Provided data Start Marker

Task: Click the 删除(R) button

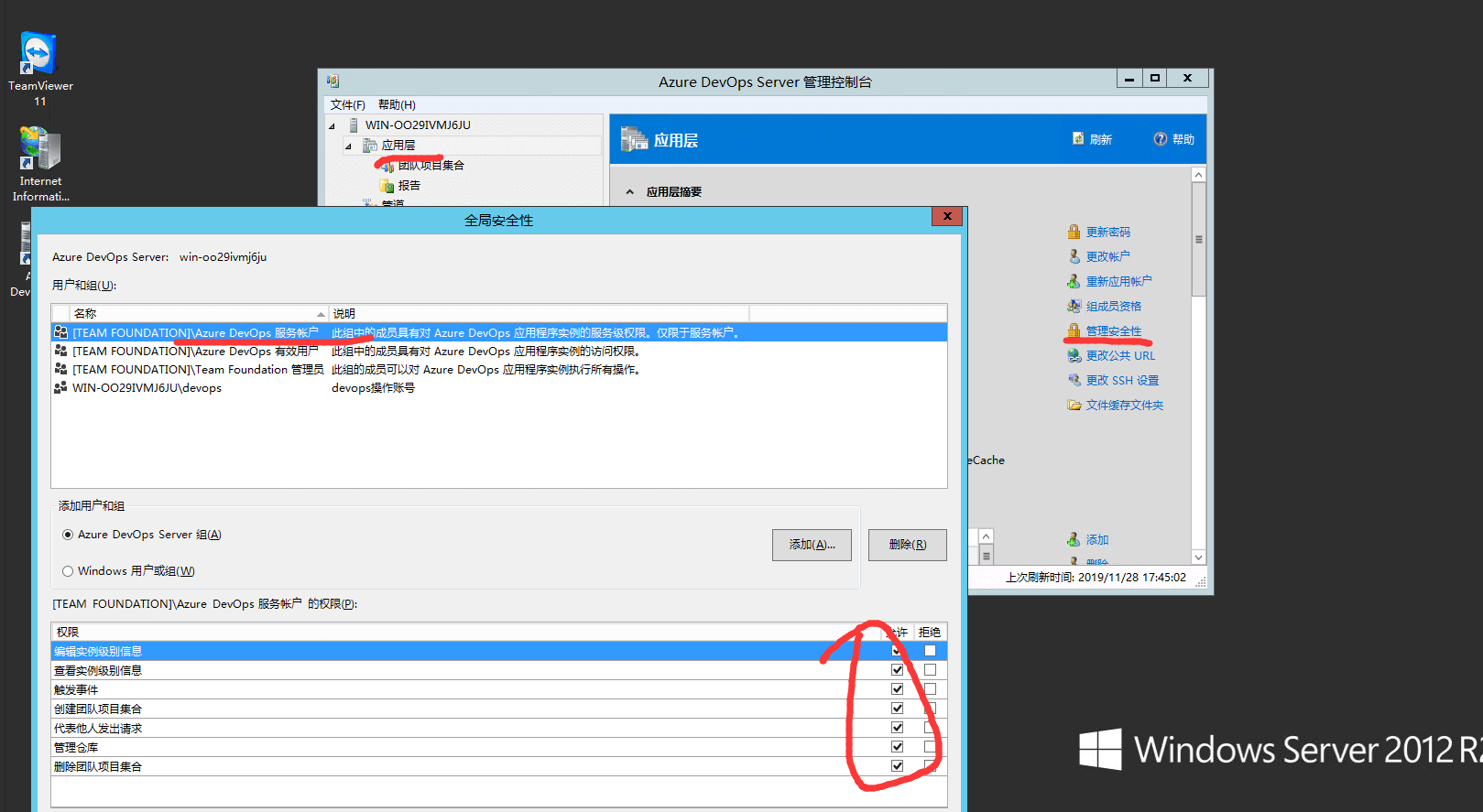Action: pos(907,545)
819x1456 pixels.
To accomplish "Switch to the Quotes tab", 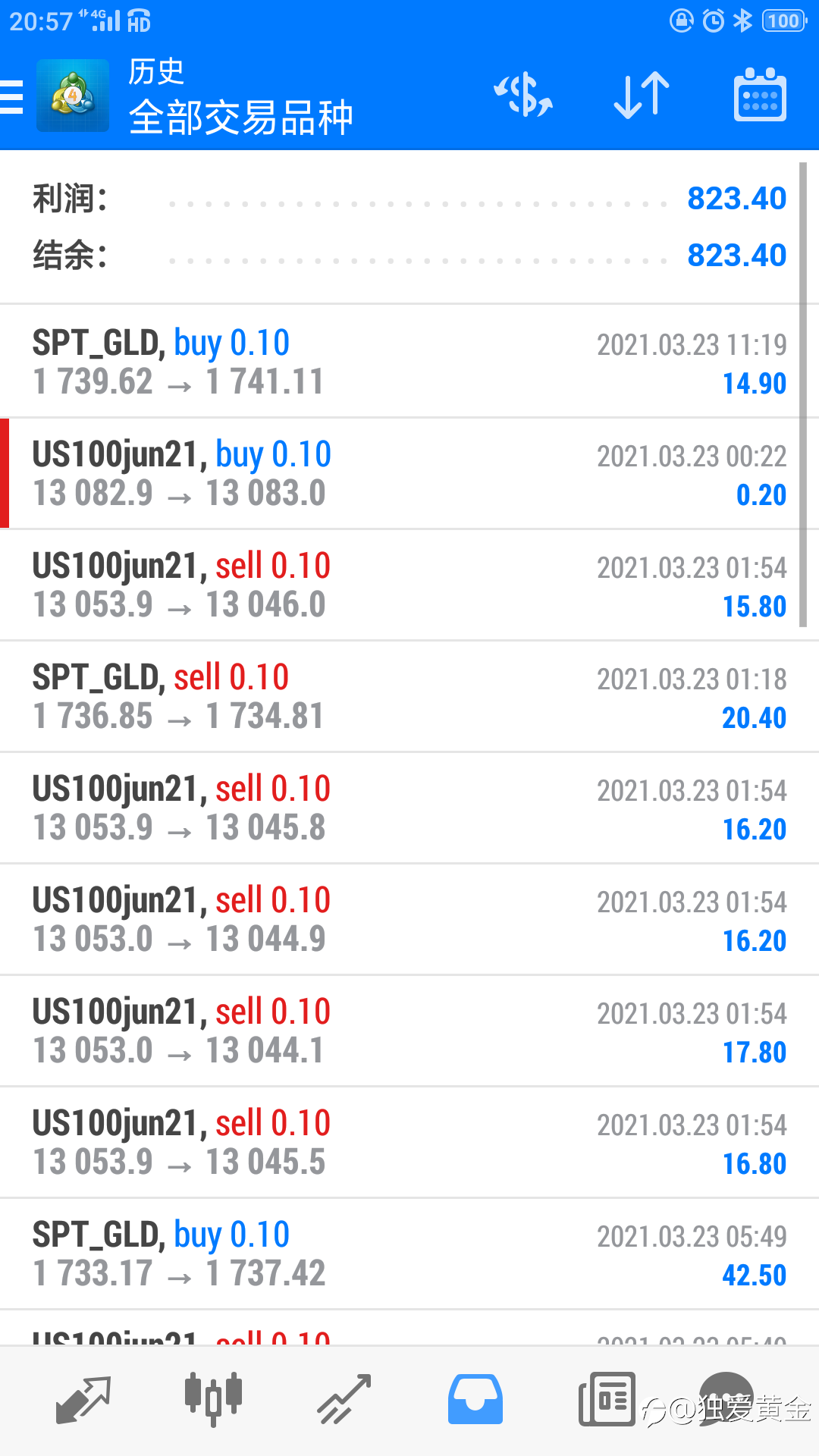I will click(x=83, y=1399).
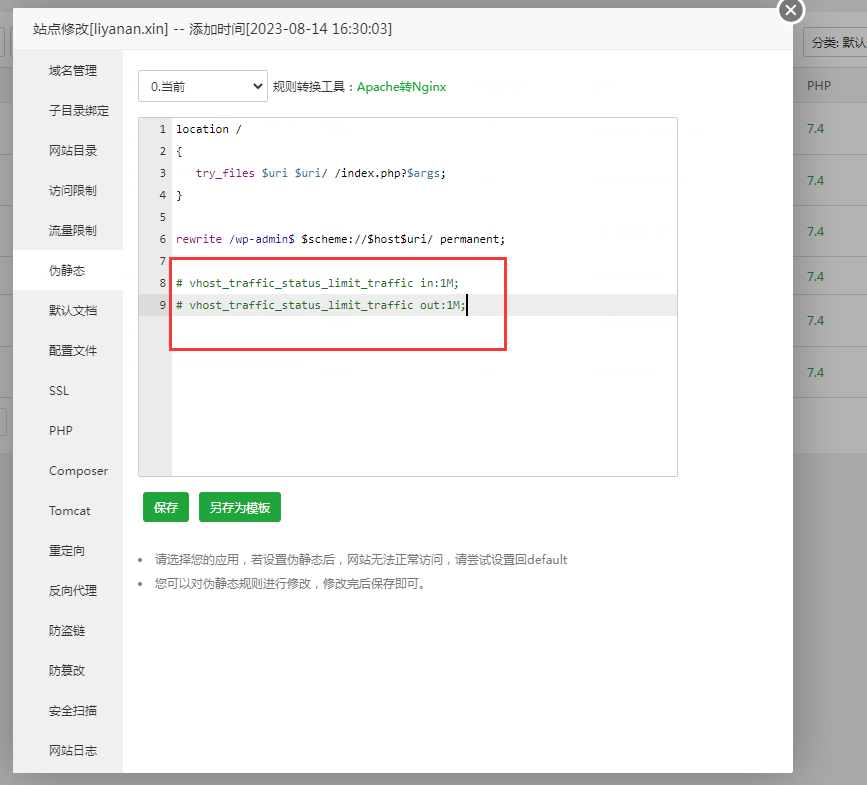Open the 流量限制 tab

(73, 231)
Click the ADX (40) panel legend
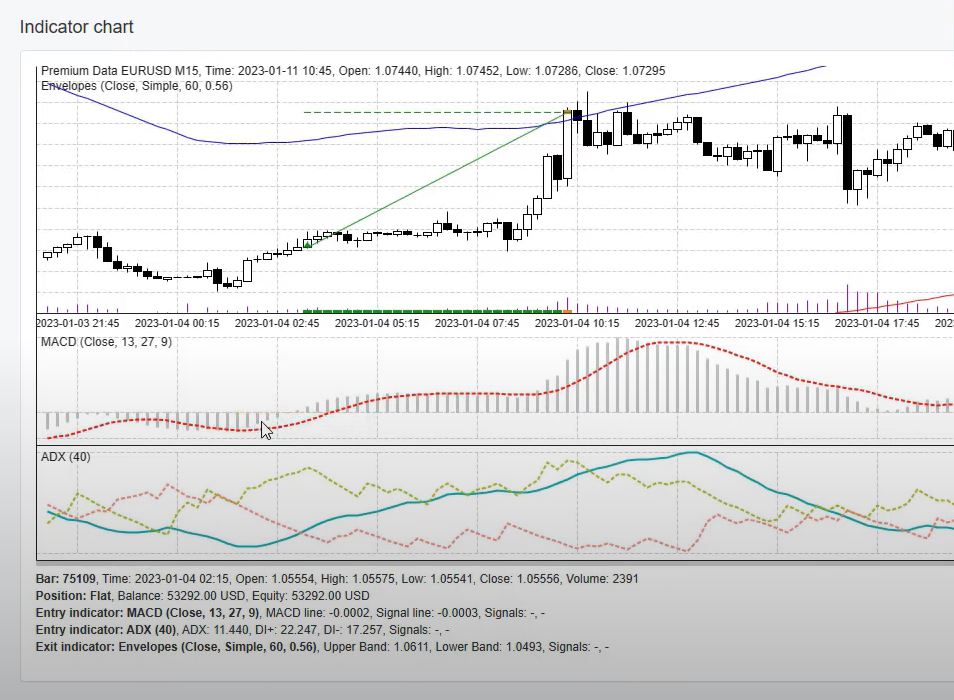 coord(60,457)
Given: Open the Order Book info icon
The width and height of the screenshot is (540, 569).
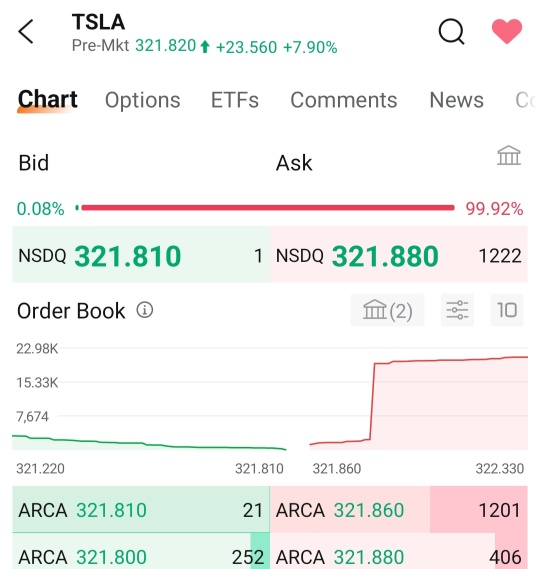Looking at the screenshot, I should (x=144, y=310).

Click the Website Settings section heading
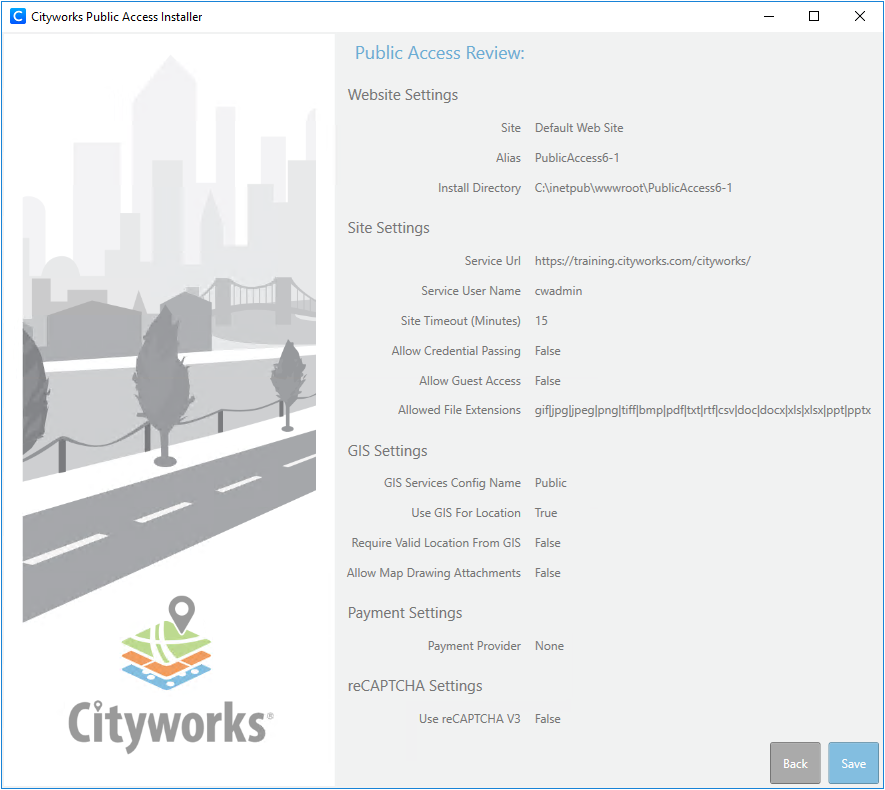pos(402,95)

Provided data End Marker

Find the line that contains "Click the ADX (40) panel legend". Reproduce it and every later line of the records exactly, minus the pictures.

Click the ADX (40) panel legend
 coord(60,457)
Given: Open the Order Book info icon
The width and height of the screenshot is (540, 569).
Looking at the screenshot, I should (x=144, y=310).

Click the Website Settings section heading
pos(402,95)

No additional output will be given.